Dimensions: height 7.8 cm, width 11.1 cm, depth 10.3 cm

Copyright: Rijks Museum: Open Domain

Editor: Here we have a sugar bowl with a lid, dating from about 1809 to 1814, made by the Koninklijke Porseleinfabriek Dommer & Co. The decoration is so delicate, almost like a miniature painting! What catches your eye when you look at this piece? Curator: What I find striking is the idealized landscape paired with what looks like genre scene. This sugar bowl offers a fascinating lens through which to view early 19th-century Dutch society and its relationship to land ownership and leisure. How might this romanticized vision of rural life contrast with the realities of the time? Editor: That’s an interesting point. It seems a bit naive perhaps? Almost like an advertisement. Curator: Precisely. Consider the implications of consuming sugar, a commodity inextricably linked to colonialism and slavery, from a vessel depicting such pastoral imagery. This bowl invites us to consider how aesthetics can function as a powerful form of ideological masking, obscuring the violent realities of economic production behind a facade of idyllic domesticity. The image naturalizes these brutal power dynamics and erases its traces from everyday life.

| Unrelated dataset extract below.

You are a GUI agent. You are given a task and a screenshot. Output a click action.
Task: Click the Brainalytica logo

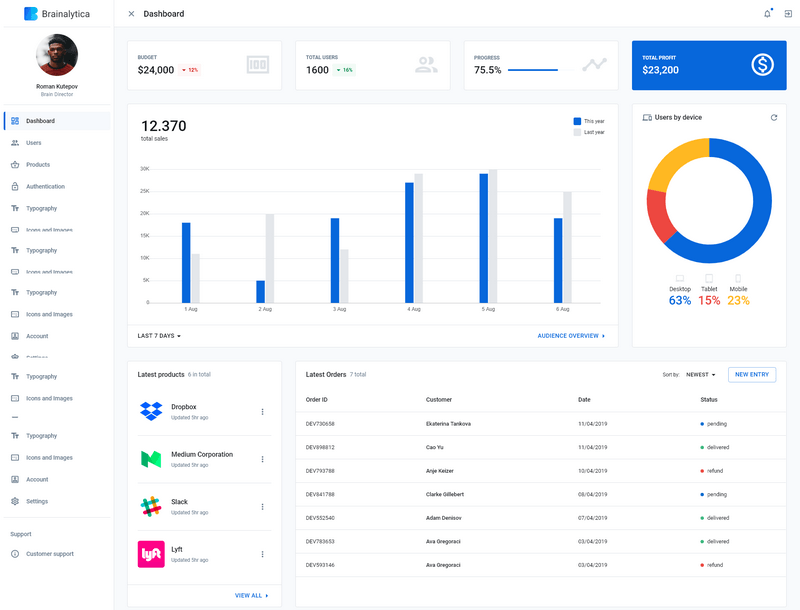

Who benefits from it and how does it perpetuate a system that makes such inequities possible? Editor: So it’s not just a pretty picture on a bowl, but it speaks to much bigger social issues. Curator: Absolutely. This sugar bowl isn't merely a decorative object; it’s a potent artifact that reflects the complex interplay of class, colonialism, and visual representation in the Netherlands. Do you see how understanding these historical contexts can completely transform our reading of the artwork? Editor: I do. Thanks, this really opened my eyes! I never would have thought about all of that on my own. Curator: That's the power of art history, isn't it? It challenges us to look beyond the surface and uncover the layers of meaning embedded within.